An approach for reducing the size of the thrust bearing in the vertical motor is done by reducing the thrust loading acting downwards. The vertical motor is designed based on axial flux permanent magnet technology with a single sided structure in which the rotor part of the motor is arranged downside and the stator part of the motor is arranged upside as shown in Fig. 4. Permanent magnets are glued to the rotor part of the vertical axial flux permanent magnet motor (VAFPMM) in order to exploit their advantages like compactness, high magnetic flux density in the air gap (16) of the motor etc., The VAFPMM is significant in that the magnetic force of attraction over the rotor body and the shaft (12) now acts in the upward direction and reduces the thrust loading in the downward direction. Thus the total downward thrust in VAFPMM is equal to the weight (19) of few components plus the external loading minus the magnetic force as shown in Fig. 4.
In an axial flux permanent magnet machine, the force of attraction between the
rotor and stator parts depend on the strength of the air gap (16) flux density
which depends on many parameters like air gap (16), the grade of materials
used in the machine etc., The relation between the air gap (16) and the
magnetic flux density in the air gap (16) is that the magnetic flux density in the
air gap (16) increases while the air gap of the machine, reduces. Thus the
smaller the air gap (16) of the machine, the more will be the force of attraction
between the stator and rotor parts of the machine. Hence, the air gap (16)
between the rotor and stator parts of the vertical axial flux permanent magnet
motor (VAFPMM) is kept as small as possible in order to increase the magnetic:
force of attraction thereby to reduce the thrust loading to the maximum extent.
In order to overcome very high thrust loading, the selection of very high energy rare earth permanent magnet materials and utilization of soft magnetic material for manufacture of stator core (21) can further increase the air gap

(16) magnetic flux density leading to high magnetic force of attraction between the rotor and stator parts of the VAFPMM. Addition of more single sided structures in tandem in the VAFPMM can also overcome high thrust loading in the motor.
An approach for reducing the thrust loading in the downward direction in the vertical motor is proposed by increasing the magnetic force of attraction in the VAFPMM in the upward direction. So the size of the thrust bearing reduces the bearing system in the VAFPMM. This also results in the compactness of the VAFPMM as the axial flux technology is utilized and the size of the bearing is reduced.

WE CLAIM;
1. A vertical permanent magnet motor (VPMM) based on axial technology of a single sided structure, using reduced size of thrust bearing,
comprising:
- a shaft (42) disposed within the magnetic frame encompassed by the said thrust bearing at one end and lower guide bearing (44) at other end characterized in that;
- a rotor which includes the permanent magnet is placed below a stator along the shaft (42) such that magnetic force of attraction over the rotor body and shaft (42) acts in the upward direction.

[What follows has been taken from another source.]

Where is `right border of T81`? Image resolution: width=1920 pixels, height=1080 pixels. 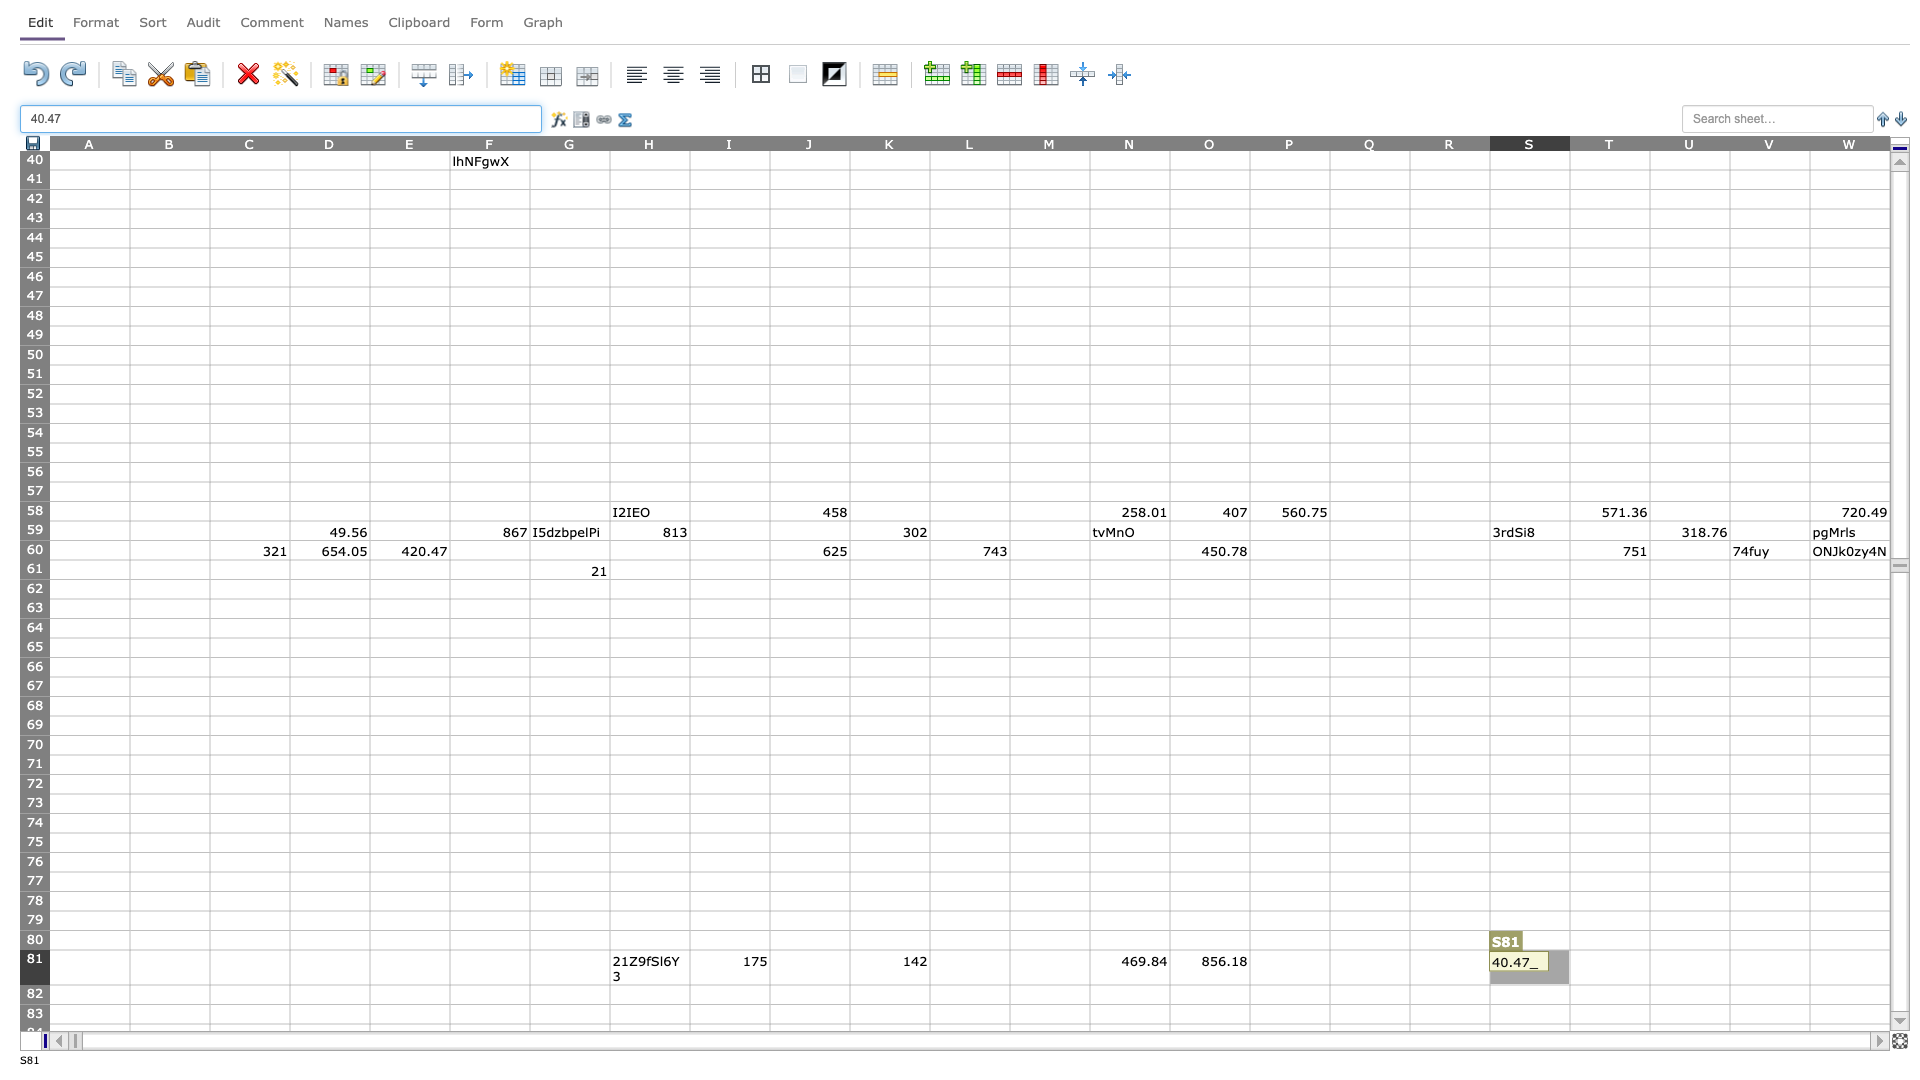
right border of T81 is located at coordinates (1650, 966).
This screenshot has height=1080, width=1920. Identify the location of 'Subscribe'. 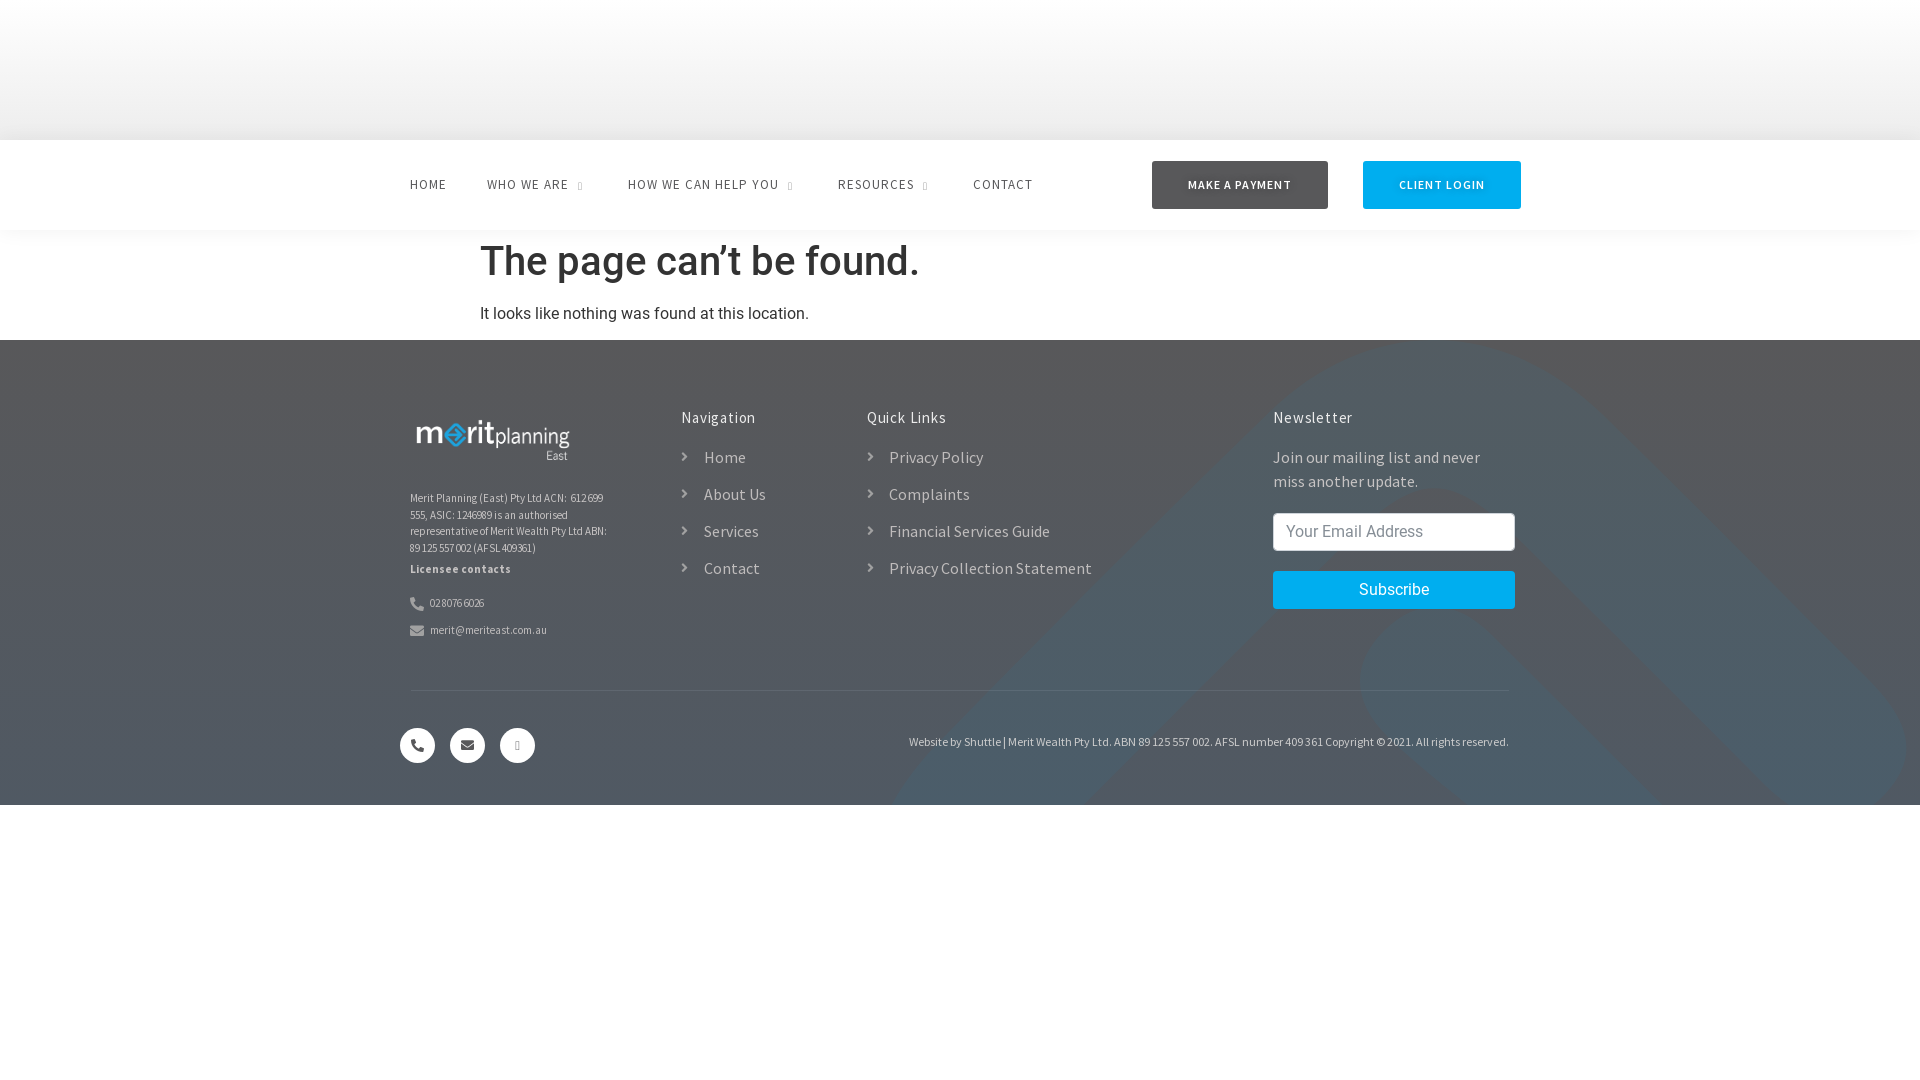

2. A vertical permanent magnet motor as claimed in claim 1, wherein the rotor structured may be surface mounted type rotor structure or insertion type rotor structure.
3. A vertical permanent magnet motor as claimed in claim 1, as illustrated in the accompanying drawings.
4. A vertical permanent magnet motor as claimed in claim 1, wherein modular construction of plurality of single sided structure may be used.